What you have to do
Reproduce every line of the material below word for word, changing nothing.

Recorded information
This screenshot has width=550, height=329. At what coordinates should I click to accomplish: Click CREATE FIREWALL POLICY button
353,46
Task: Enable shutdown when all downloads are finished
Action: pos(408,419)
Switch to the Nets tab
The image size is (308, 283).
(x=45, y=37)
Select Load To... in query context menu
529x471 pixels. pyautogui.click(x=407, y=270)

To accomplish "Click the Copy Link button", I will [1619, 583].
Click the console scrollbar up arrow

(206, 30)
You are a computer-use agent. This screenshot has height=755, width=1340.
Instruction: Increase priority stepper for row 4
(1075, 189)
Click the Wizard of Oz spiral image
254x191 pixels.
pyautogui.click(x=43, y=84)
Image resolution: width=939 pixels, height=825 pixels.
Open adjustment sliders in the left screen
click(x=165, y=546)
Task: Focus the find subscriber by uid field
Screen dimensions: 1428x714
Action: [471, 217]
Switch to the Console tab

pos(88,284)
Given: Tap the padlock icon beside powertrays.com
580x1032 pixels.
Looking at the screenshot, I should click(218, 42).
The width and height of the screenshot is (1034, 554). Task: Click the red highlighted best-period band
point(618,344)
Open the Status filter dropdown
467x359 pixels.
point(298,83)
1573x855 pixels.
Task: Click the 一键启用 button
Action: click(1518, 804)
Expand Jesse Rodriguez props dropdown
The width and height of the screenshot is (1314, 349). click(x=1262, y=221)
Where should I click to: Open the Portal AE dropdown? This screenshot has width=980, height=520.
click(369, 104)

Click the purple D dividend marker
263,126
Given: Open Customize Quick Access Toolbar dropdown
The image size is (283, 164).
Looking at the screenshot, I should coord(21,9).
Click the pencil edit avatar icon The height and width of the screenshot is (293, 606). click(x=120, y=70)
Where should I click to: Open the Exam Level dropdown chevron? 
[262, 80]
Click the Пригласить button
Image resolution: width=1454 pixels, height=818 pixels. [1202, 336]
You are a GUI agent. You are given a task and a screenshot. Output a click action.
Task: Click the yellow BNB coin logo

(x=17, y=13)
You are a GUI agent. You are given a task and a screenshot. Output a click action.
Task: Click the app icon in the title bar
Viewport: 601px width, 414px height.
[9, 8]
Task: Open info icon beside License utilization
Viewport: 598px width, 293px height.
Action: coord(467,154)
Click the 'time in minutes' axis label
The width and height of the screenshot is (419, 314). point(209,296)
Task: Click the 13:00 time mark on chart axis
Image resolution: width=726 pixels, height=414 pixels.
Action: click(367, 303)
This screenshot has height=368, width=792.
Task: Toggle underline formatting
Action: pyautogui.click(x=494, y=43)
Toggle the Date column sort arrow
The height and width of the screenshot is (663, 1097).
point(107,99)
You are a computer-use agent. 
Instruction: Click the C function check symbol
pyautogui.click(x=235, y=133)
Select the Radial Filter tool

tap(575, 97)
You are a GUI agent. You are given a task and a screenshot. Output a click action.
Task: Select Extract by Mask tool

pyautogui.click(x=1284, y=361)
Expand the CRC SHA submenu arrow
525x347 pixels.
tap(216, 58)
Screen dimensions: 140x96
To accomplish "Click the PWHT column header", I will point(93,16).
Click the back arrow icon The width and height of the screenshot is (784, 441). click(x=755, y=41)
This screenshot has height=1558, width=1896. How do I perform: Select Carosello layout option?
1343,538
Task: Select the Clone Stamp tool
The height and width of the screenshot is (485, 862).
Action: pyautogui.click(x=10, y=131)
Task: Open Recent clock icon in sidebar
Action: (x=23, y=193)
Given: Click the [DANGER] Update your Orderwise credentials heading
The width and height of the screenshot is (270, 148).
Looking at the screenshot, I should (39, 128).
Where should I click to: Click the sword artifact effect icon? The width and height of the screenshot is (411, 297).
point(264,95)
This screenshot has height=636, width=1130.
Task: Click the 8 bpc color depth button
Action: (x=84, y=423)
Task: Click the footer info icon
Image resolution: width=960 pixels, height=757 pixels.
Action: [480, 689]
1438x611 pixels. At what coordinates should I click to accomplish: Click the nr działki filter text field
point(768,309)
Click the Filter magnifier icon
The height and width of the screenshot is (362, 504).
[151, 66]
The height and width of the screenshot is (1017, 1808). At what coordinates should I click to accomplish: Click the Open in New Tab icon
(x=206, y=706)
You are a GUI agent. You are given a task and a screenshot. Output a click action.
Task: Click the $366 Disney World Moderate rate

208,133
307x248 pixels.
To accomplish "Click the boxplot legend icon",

Output below
This screenshot has width=550, height=329. At what coordinates should I click to accomplish: Click CREATE FIREWALL POLICY button
353,46
Task: Enable shutdown when all downloads are finished
Action: pos(408,419)
Switch to the Nets tab
The image size is (308, 283).
(x=45, y=37)
Select Load To... in query context menu
529x471 pixels. pyautogui.click(x=407, y=270)

To accomplish "Click the Copy Link button", I will [1619, 583].
Click the console scrollbar up arrow

(206, 30)
You are a computer-use agent. This screenshot has height=755, width=1340.
Instruction: Increase priority stepper for row 4
(1075, 189)
Click the Wizard of Oz spiral image
254x191 pixels.
pyautogui.click(x=43, y=84)
Image resolution: width=939 pixels, height=825 pixels.
Open adjustment sliders in the left screen
click(x=165, y=546)
Task: Focus the find subscriber by uid field
Screen dimensions: 1428x714
Action: [471, 217]
Switch to the Console tab

pos(88,284)
Given: Tap the padlock icon beside powertrays.com
580x1032 pixels.
Looking at the screenshot, I should click(218, 42).
The width and height of the screenshot is (1034, 554). Task: Click the red highlighted best-period band
point(618,344)
Open the Status filter dropdown
467x359 pixels.
point(298,83)
1573x855 pixels.
Task: Click the 一键启用 button
Action: click(1518, 804)
Expand Jesse Rodriguez props dropdown
The width and height of the screenshot is (1314, 349). click(x=1262, y=221)
Where should I click to: Open the Portal AE dropdown? This screenshot has width=980, height=520.
click(369, 104)

Click the purple D dividend marker
263,126
Given: Open Customize Quick Access Toolbar dropdown
The image size is (283, 164).
Looking at the screenshot, I should coord(21,9).
Click the pencil edit avatar icon The height and width of the screenshot is (293, 606). click(x=120, y=70)
Where should I click to: Open the Exam Level dropdown chevron? 
[262, 80]
Click the Пригласить button
Image resolution: width=1454 pixels, height=818 pixels. [1202, 336]
You are a GUI agent. You are given a task and a screenshot. Output a click action.
Task: Click the yellow BNB coin logo

(x=17, y=13)
You are a GUI agent. You are given a task and a screenshot. Output a click action.
Task: Click the app icon in the title bar
Viewport: 601px width, 414px height.
[9, 8]
Task: Open info icon beside License utilization
Viewport: 598px width, 293px height.
Action: coord(467,154)
Click the 'time in minutes' axis label
The width and height of the screenshot is (419, 314). point(209,296)
Task: Click the 13:00 time mark on chart axis
Image resolution: width=726 pixels, height=414 pixels.
Action: click(367, 303)
This screenshot has height=368, width=792.
Task: Toggle underline formatting
Action: pyautogui.click(x=494, y=43)
Toggle the Date column sort arrow
The height and width of the screenshot is (663, 1097).
point(107,99)
You are a computer-use agent. 
Instruction: Click the C function check symbol
pyautogui.click(x=235, y=133)
Select the Radial Filter tool

tap(575, 97)
You are a GUI agent. You are given a task and a screenshot. Output a click action.
Task: Select Extract by Mask tool

pyautogui.click(x=1284, y=361)
Expand the CRC SHA submenu arrow
525x347 pixels.
tap(216, 58)
Screen dimensions: 140x96
To accomplish "Click the PWHT column header", I will point(93,16).
Click the back arrow icon The width and height of the screenshot is (784, 441). click(x=755, y=41)
This screenshot has height=1558, width=1896. How do I perform: Select Carosello layout option?
1343,538
Task: Select the Clone Stamp tool
The height and width of the screenshot is (485, 862).
Action: pyautogui.click(x=10, y=131)
Task: Open Recent clock icon in sidebar
Action: (x=23, y=193)
Given: Click the [DANGER] Update your Orderwise credentials heading
The width and height of the screenshot is (270, 148).
Looking at the screenshot, I should (39, 128).
Where should I click to: Click the sword artifact effect icon? The width and height of the screenshot is (411, 297).
point(264,95)
This screenshot has height=636, width=1130.
Task: Click the 8 bpc color depth button
Action: (x=84, y=423)
Task: Click the footer info icon
Image resolution: width=960 pixels, height=757 pixels.
Action: [480, 689]
1438x611 pixels. At what coordinates should I click to accomplish: Click the nr działki filter text field
point(768,309)
Click the Filter magnifier icon
The height and width of the screenshot is (362, 504).
[151, 66]
The height and width of the screenshot is (1017, 1808). At what coordinates should I click to accomplish: Click the Open in New Tab icon
(x=206, y=706)
You are a GUI agent. You are given a task and a screenshot. Output a click action.
Task: Click the $366 Disney World Moderate rate

208,133
307x248 pixels.
To accomplish "Click the boxplot legend icon",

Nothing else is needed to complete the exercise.